TASKS TO PERFORM:
- A) Answer these questions from the passage on lenses in typed Clojure, one line each:
(i) What was the original mission?
(ii) What does the passage say core.typed would need to be for that mission to be easier?
(iii) Where was the protocol declaration lifted from?
- B) Translate this sentence from the passage on lenses in typed Clojure into Spanish: "The original mission was to explore lenses in typed Clojure."
- C) Pick up the passage on lenses in typed Clojure after its final sentence and write what comes next.

The process can be streamlined in all sorts of ways, like

  (defn lcomp [& ls] (uncurry (apply comp (map curry ls))))

so we can just do (lset (lcomp l:foo l-1) ...). One might be (or maybe was) tempted to write more general utilities along these lines, but that would needlessly complicate the next section of this post.

Typed var Laarhoven lenses

The original mission was to explore lenses in typed Clojure. The mission would be easier were core.typed fully implemented, documented and tested, but it's sort of not, especially in the mad interzone of protocols and higher kinded types. (Important: This isn't to disparage the project in any way. It's a colossal achievement for about 1.03 people, who are the first to admit that it's not done yet.)

There are at least a few examples of people not quite getting functors to work. The protocol declaration is lifted from a Google groups response by Ambrose to one of them:

 (t/ann-protocol [ [a :variance :covariant] ] IFunctor
   p-fmap
   (t/All [b] (t/IFn [(IFunctor a) [a -> b] -> (IFunctor b)])))
 (t/defprotocol IFunctor
   (p-fmap [this fun]))

This is reassuringly similar to the Haskell declaration

    (t/All [b]       (t/IFn [(IFunctor a) [a -> b] ->          (IFunctor b)])))
    ;; fmap :: Functor f =>               (a -> b) -> (f a) -> (f b)

but the differences are important.

RECORDED INFORMATION:
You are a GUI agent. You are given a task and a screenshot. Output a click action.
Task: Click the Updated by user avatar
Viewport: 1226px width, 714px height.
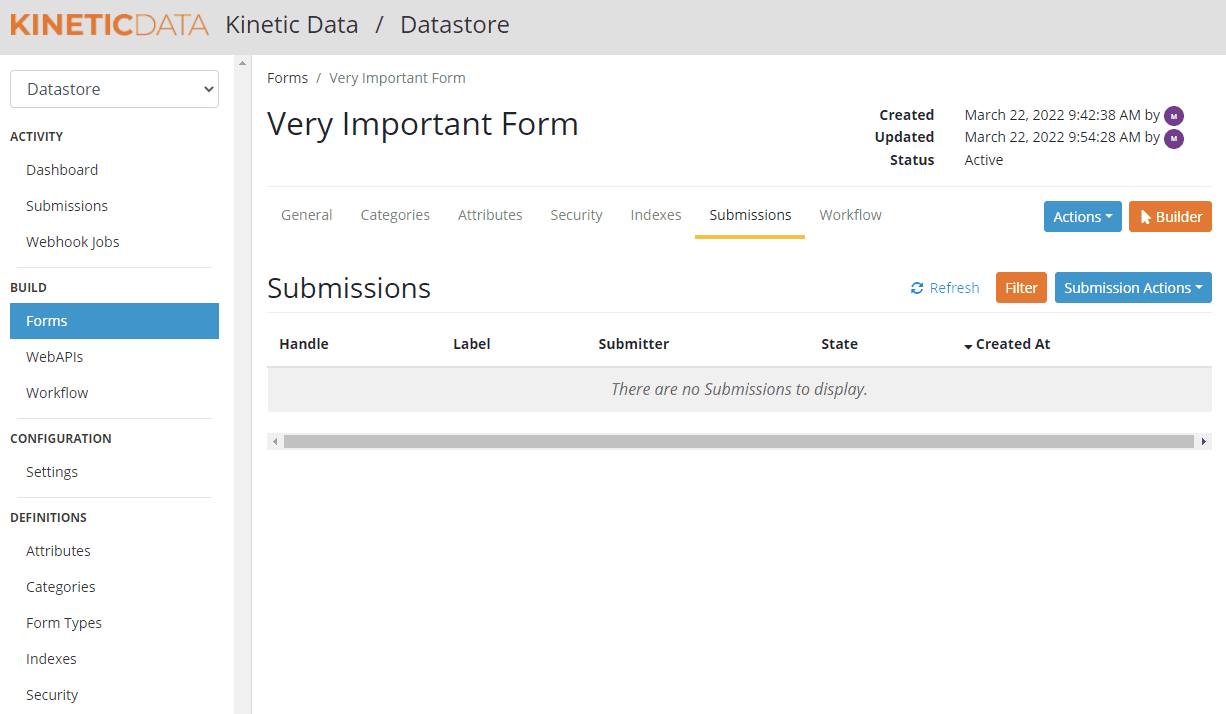click(1174, 138)
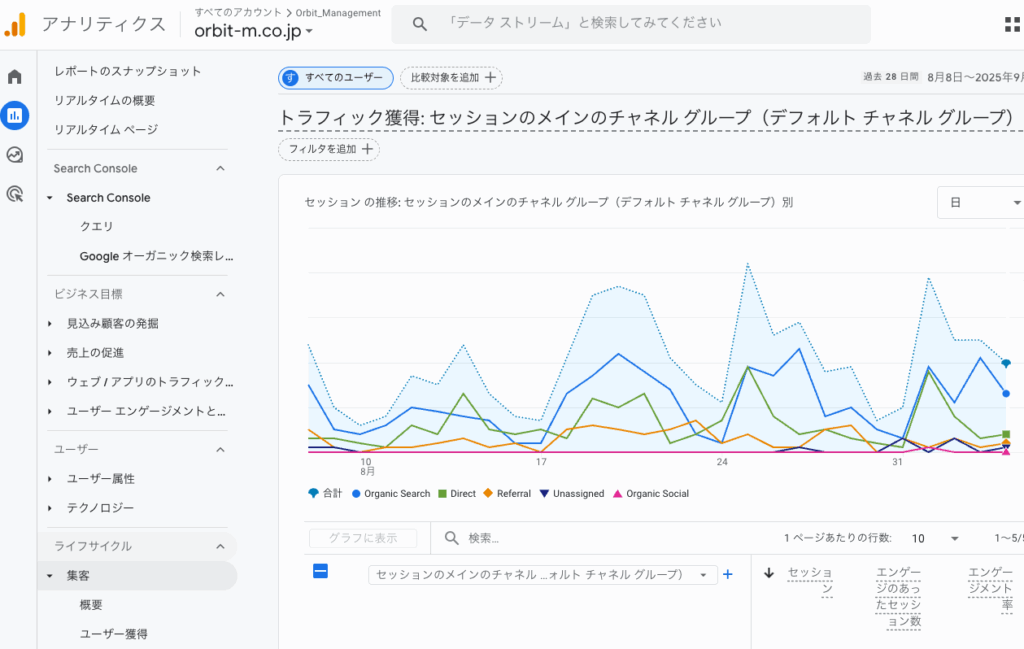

OUTPUTS FOR THE TASKS:
- A)
(i) To explore lenses in typed Clojure.
(ii) Fully implemented, documented and tested.
(iii) From a Google groups response by Ambrose to one of the people not quite getting functors to work.

- B) La misión original era explorar las lentes en Clojure tipado.

- C)
Foremost is that the specific implementation of fmap will be determined at runtime by dynamic dispatch¹ on the subtype, rather than chosen by matching type at compile time. We cannot possibly do the latter, because Clojure typing is completely separate from compilation. This is why we get/have to specify variance; subtyping and therefore variance are innate to JVM languages but not to Haskell.
Dynamic dispatch is also behind the reversal of the arguments to fmap, as noted earlier.
And by arguments we mean actual multiple arguments to a single function, rather than, multiple functions, each of one argument, returning another function of one argument: by conscious design choice, Clojure does not automatically curry, so we have one less ->.
We don't take malicious pleasure in using the symbol f to mean both function and functor.

Ambrose warned in the aforementioned response that it "gets messier if you want to abstract over the Functor," but, that being the whole point of this exercise, we soldier on. Const is not that hard

 (t/ann-record [ [a :variance :covariant] ] Const [getConst :- a])
 (defrecord Const [getConst]
    IFunctor
    (p-fmap [this fun] this))

because, as we completely ignore the function, we don't have to worry about specifying its type.

But in Identity we do use the function,

(t/ann-record [ [a :variance :covariant] ] Identity [runIdentity :- a])
(defrecord Identity [runIdentity]
   IFunctor
   ;; Can't actually do this, because fun hasn't been 
   (p-fmap [this fun] (->Identity (fun (:runIdentity this)))))

so the above won't typecheck.

We need to define and annotate fun before it's used, but after ->Identity has been defined, which requires extending Identity explicitly, rather than inline:

  (t/ann-record [ [a :variance :covariant] ] Identity [runIdentity :- a])
  (defrecord Identity [runIdentity])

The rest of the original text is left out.